We received an e-mail recently from a reader who wanted to know what happens if he simply refuses to sign a lease when most landowners around him have signed. Could he be "force pooled" into the lease?
Editor's note: What follows is an updated response to this question in light of the Texas Railroad Commission's August 2008 ruling on a force pooling case. (For a report on that decision, click here.) Our original response remains further below for historical context.
You can be force pooled into a drilling unit, but you still can't be forced to sign a lease. In August 2008 the Railroad Commission granted a request from Finley Resources to force pool an east Fort Worth neighborhood. It was the first time the commission used the Mineral Interest Pooling Act of 1965 to force a small property owner into a unit whether he wanted in or not. The statute previously had been used occasionally to allow a small property owner to force his way into a unit against the wishes of the larger property owner. In its ruling, the commission required that Finley and its partners, Chesapeake Energy and Dale Resources, to pay unleased property owners a 20 percent royalty on the value of production. In addition to that, the companies also must pay unleased property owners a working interest on the remaining 80 percent of production after costs are recouped.

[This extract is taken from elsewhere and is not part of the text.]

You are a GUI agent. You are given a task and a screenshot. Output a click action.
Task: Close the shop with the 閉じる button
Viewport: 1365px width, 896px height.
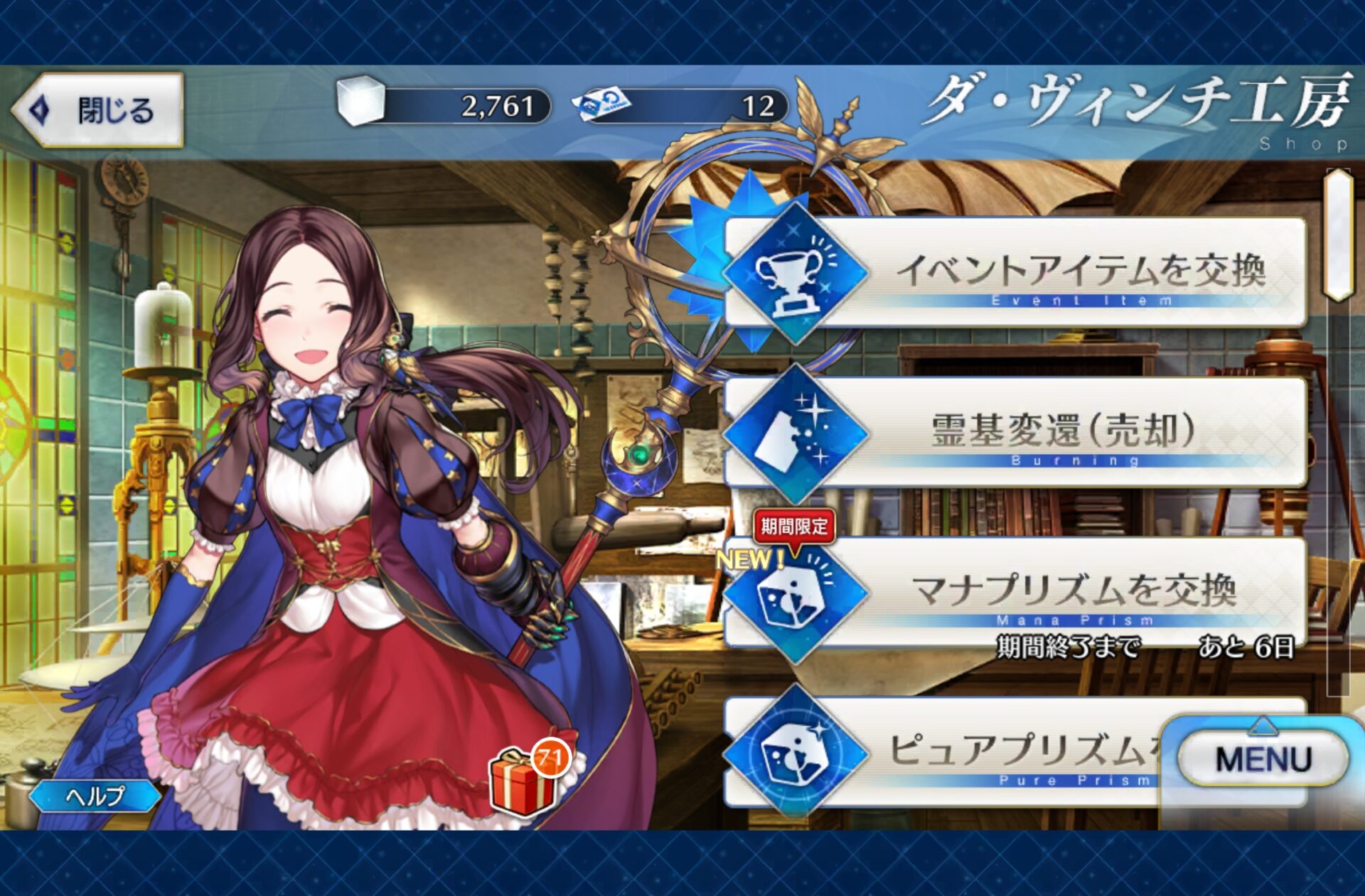(x=100, y=110)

Here's our original response, based on information we received from the Texas Railroad Commission in October 2007:
First, Texas does not allow “force pooling” for what is called “primary production.” Primary production is the initial drilling and development of a field. The Barnett Shale is under “primary development” now.
Texas does allow forced pooling for “secondary production,” an example of which is when water is injected into an older reservoir (called waterflooding) to boost production.
Oklahoma, by the way, does allow force pooling for primary production.
Regarding the lease: A landowner who does not sign a lease cannot be forced to participate in a lease. The unleased property may not be included in the operator’s lease acreage when applying for a drilling permit. (This could present a problem if there are a number of unleased properties in a small area, since the operator might not be able to put together enough contiguous acreage to allow a well.) In addition, the well bore may not pass directly beneath the unleased property, and it must remain at least 330 feet from their property line. If it comes closer than that, the operator must ask the Railroad Commission for an exception to this spacing rule. The unleased property owner could protest the exception, and there would be a hearing. Finally, if a landowner does not sign a lease and the well is drilled anyway, the landowner may then ask to be included in the lease. If the operator refuses, the landowner may petition the Railroad Commission to be included in the lease.